Uma portaria do Ministério da Justiça, assinada no dia 19 de abril (dia do índio) pelo ministro José Eduardo Cardozo, declara terra indígena “TI Jatayvari” pertencente ao povo Guarani Kaiowá a área de aproximadamente 8.800 hectares, localizada na região do Guaíba, entre Dourados e Ponta Porã, situação que passa a mostrar, no mapa indígena, uma extensão de 12 quilômetros de rodovia asfaltada, pela BR 463.
A área, que integra a cadeia dominial em nome de um grupo de cerca de 70 produtores rurais, que trabalham na terra há mais de um século, tem sido responsável pela produção de mais de 1 milhão e 200 mil sacas de grãos por ano. “E o pior de tudo isso, agora, é que estamos tendo as terras expropriadas”, disse um dos produtores afetados, Jean Bart, que também estuda a questão dos conflitos fundiários entre agricultores e indígenas há vários anos.
Quando a terra é declarada como de posse indígena, o Governo determina a expropriação pura e simples, sem direito ao pagamento pelas benfeitorias feitas no local. Os índios passam a ter o chamado direito imemorial, sob a alegação de que no passado a terra teria sido ocupada por antepassados de algumas das tribos que habitam a região.

Tarefas a cumprir:
A – De acordo com o texto sobre a TI Jatayvari, qual é a extensão aproximada da área declarada terra indígena?
B – Transcreva o trecho do texto sobre a TI Jatayvari que começa em "Uma portaria do" e vai até "pela BR 463.", incluindo essas palavras.
C – Continue o texto sobre a TI Jatayvari a partir da última frase apresentada.

Trechos da listagem:
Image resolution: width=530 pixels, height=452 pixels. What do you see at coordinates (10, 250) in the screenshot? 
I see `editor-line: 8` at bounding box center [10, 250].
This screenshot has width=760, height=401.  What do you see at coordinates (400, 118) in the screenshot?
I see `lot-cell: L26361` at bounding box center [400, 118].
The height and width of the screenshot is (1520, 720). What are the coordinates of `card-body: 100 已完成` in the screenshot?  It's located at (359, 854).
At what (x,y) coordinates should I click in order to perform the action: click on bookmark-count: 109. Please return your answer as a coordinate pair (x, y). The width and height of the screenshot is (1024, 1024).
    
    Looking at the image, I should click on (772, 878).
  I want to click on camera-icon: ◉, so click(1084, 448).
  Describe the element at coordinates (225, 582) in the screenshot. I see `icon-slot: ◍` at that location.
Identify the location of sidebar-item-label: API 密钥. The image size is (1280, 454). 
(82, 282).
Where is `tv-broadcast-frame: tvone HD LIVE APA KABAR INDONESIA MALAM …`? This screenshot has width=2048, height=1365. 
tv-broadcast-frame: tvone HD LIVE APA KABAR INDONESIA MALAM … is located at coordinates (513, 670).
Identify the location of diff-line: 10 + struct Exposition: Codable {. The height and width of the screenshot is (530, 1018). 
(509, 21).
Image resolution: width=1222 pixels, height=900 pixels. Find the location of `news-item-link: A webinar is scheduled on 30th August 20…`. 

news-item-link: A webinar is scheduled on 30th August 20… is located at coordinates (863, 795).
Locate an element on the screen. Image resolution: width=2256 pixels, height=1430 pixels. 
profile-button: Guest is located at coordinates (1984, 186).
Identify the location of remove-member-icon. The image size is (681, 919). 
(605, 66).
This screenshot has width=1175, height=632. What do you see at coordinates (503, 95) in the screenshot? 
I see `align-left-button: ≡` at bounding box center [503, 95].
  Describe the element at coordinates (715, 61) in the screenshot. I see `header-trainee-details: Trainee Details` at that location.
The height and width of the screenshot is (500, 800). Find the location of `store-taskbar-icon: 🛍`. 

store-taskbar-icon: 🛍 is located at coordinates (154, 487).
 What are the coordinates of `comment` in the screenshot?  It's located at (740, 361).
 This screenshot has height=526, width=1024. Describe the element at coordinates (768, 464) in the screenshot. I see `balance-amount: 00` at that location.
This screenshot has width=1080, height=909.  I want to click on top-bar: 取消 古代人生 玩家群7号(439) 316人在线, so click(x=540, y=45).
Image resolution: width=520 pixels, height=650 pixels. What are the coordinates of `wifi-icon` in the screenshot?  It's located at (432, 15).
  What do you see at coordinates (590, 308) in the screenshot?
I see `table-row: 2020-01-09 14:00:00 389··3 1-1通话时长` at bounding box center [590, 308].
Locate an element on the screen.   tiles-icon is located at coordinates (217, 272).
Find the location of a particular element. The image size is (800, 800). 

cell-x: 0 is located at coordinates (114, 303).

Respostas das tarefas:
A – Aproximadamente 8.800 hectares.

B –
Uma portaria do Ministério da Justiça, assinada no dia 19 de abril (dia do índio) pelo ministro José Eduardo Cardozo, declara terra indígena “TI Jatayvari” pertencente ao povo Guarani Kaiowá a área de aproximadamente 8.800 hectares, localizada na região do Guaíba, entre Dourados e Ponta Porã, situação que passa a mostrar, no mapa indígena, uma extensão de 12 quilômetros de rodovia asfaltada, pela BR 463.

C –
“Não estamos questionando se o índio tem ou não o seu direito, porém, no meu entendimento os índios não precisam de mais terra. Eles deveriam, sim, é ser integrados à sociedade, com acesso aos mecanismos que garantam o direito à ciência e tecnologia. Falta melhor gestão das áreas que eles já possuem”, diz Jean Bart.
Os produtores que tiveram a terra expropriada por conta dessa portaria declaratória do ministro Cardoso agora estão dispostos a promover manifestos junto aos políticos no sentido de tentar reverter essa situação, pleiteando pelo menos o direito à indenização da terra nua.